# ОТРЫВОК ТЕКСТА
--------------------

В июне вышло сразу два сборника Есенина: «Избранные стихи» и «Персидские мотивы». Последний он подарил Толстой с частушечным автографом: «Милая Соня, не дружись с Есениным. Любись с Серёжей. Ты его любишь, он тебя тоже».
На Троицу (7 июня) Есенин поехал в Константиново на свадьбу двоюродного брата, прихватив с собой Бениславскую, Сахарова и других друзей. Встречу его с родными описал в своих воспоминаниях Василий Болдовкин, брат П. И. Чагина:
«Сергей представляет всех нас своим односельчанам, даёт нам различные вымышленные имена. Меня он представляет как персидского посланника. Бакинского поэта Мурана – Мураловым (командующим войсками Московского военного округа). Смех, песни, довольные лица отца и матери, хлопочущих около гостей и неоднократно целующих и обнимающих Сергея.
– Дедушка, – кричит Сергей, – я ведь тебе написал письмо из Батума, читали тебе его?
– А как же, – шамкает с печи дед, – читали. Письмо-то письмом, хорошее письмо, а вот насчёт приезда ты не совсем продумал. Ты бы, Сергей, денег прислал на дорогу.
Благообразное лицо деда просияло хитренькой улыбкой, исчезнувшей в бороде.
– Да где уж, Сергунь, поехать, здесь с печи слезть мочи нет.

--------------------

# ЗАДАНИЕ 1
Ответьте по тексту о Есенине на три вопроса.
(а) Какие два сборника Есенина вышли в июне?
(б) На чью свадьбу Есенин поехал в Константиново?
(в) Кем Есенин представил односельчанам Василия Болдовкина?
# ЗАДАНИЕ 2
Продолжите текст о Есенине сразу после последней реплики деда.

--------------------

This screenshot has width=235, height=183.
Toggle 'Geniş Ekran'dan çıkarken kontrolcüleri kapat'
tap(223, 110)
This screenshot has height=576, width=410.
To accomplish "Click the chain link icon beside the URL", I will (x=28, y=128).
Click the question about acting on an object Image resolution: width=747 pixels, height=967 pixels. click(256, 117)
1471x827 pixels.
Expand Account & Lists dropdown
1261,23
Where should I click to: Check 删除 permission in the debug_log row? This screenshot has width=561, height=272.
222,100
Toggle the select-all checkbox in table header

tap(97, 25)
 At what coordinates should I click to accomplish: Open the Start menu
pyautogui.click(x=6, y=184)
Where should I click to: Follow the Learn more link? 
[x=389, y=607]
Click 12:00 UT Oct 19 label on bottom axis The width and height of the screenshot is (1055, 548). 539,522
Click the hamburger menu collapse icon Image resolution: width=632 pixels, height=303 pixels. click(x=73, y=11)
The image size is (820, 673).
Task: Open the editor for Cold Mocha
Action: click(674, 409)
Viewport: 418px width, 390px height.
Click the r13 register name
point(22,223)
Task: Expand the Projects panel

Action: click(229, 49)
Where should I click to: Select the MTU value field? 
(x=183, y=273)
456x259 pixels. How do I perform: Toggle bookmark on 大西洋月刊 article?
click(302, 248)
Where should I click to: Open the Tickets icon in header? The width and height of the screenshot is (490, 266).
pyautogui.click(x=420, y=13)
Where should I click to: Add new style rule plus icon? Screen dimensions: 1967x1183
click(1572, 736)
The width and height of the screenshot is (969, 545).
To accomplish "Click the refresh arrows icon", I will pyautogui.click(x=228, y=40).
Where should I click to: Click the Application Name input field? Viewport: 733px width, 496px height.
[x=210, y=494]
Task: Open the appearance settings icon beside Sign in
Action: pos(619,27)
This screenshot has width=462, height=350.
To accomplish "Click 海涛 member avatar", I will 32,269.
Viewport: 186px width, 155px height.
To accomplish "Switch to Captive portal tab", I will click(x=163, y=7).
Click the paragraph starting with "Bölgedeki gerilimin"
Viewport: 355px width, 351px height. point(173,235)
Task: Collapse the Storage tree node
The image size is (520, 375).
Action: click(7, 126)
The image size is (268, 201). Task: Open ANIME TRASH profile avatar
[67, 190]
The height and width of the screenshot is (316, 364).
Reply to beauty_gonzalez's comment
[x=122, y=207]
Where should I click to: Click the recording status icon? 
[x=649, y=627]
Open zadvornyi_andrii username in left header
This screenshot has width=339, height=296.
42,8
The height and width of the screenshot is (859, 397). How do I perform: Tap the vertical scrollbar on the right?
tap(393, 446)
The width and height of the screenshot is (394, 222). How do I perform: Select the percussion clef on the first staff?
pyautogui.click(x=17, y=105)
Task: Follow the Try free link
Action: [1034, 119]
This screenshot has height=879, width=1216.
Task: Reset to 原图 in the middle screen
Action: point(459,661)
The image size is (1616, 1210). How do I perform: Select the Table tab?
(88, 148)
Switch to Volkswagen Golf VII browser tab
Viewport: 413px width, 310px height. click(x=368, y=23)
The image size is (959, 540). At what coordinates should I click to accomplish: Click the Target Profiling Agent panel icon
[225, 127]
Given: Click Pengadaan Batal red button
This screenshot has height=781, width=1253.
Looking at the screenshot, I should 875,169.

--------------------

# ПИСЬМЕННЫЙ ОТВЕТ 1
(а) «Избранные стихи» и «Персидские мотивы».
(б) На свадьбу своего двоюродного брата.
(в) Персидским посланником.

# ПИСЬМЕННЫЙ ОТВЕТ 2
– Ну ты, дедушка, не обижайся, что я не додумался прислать тебе деньги. Ведь ты знаешь, я для тебя ничего не пожалею, ни денег, ничего.
– Сергунь, дай мне сорок копеек на баню, восемь лет не парился.
Сергей пошарил в свих карманах, но, увы, к сожалению, в них ничего не было, и он сконфуженно проговорил:
Ф. А. Титов, дед С. Есенина по матери
– Дедушка, нет при себе, боюсь, потеряю. Дедушка, ты про все эти мелочи забудь. Давай выпьем с тобой шампанского.
– Шампанского? Никогда не пил. Было время, пили много, когда деньжата водились, да всё больше „монопольку“, а то самогон. А к вину-то мы непривычны были.
В это время раздаётся треск выбитой пробки. Сергей наливает стакан и подаёт деду:
– Подожди, дед, я себе тоже налью. Ну, давай чокнемся за твоё здоровье.
Сергей быстро осушил стакан. Дед пьёт медленно, его руки трясутся, подавая порожний стакан Сергею.
– Да, хороша штука. Баре-то, видать, не дураки были, с такого-то вина и помирать не захочешь.
Его беззубый рот что-то медленно жевал. Сергей встал на табуретку, подтянулся к деду, обнял за голову и поцеловал его в лоб.
– Люблю тебя, дедушка.
– Да погоди, погоди, Сергунь. А что стоит это вино?
– Пять рублей за бутылку, дед. Вот как живём!
– Пять рублей? – Дед поперхнулся и медленно стал поворачиваться на печи.
– Сергунь, а ты всё ж на баню-то дай мне деньжат.
Сергей уже не слушает деда, ведёт живой разговор с гостями, шутит. Часть людей уже встали из-за стола, кое-кто уже ушёл гулять на деревню. Скоро хата опустела. Сергей лёг отдохнуть на кровать, стоящую у печки. Отец его сел около него. Началась мирная беседа отца и сына.
– Да посиди, отец, около меня, успеешь с дедом на печи отлежаться…»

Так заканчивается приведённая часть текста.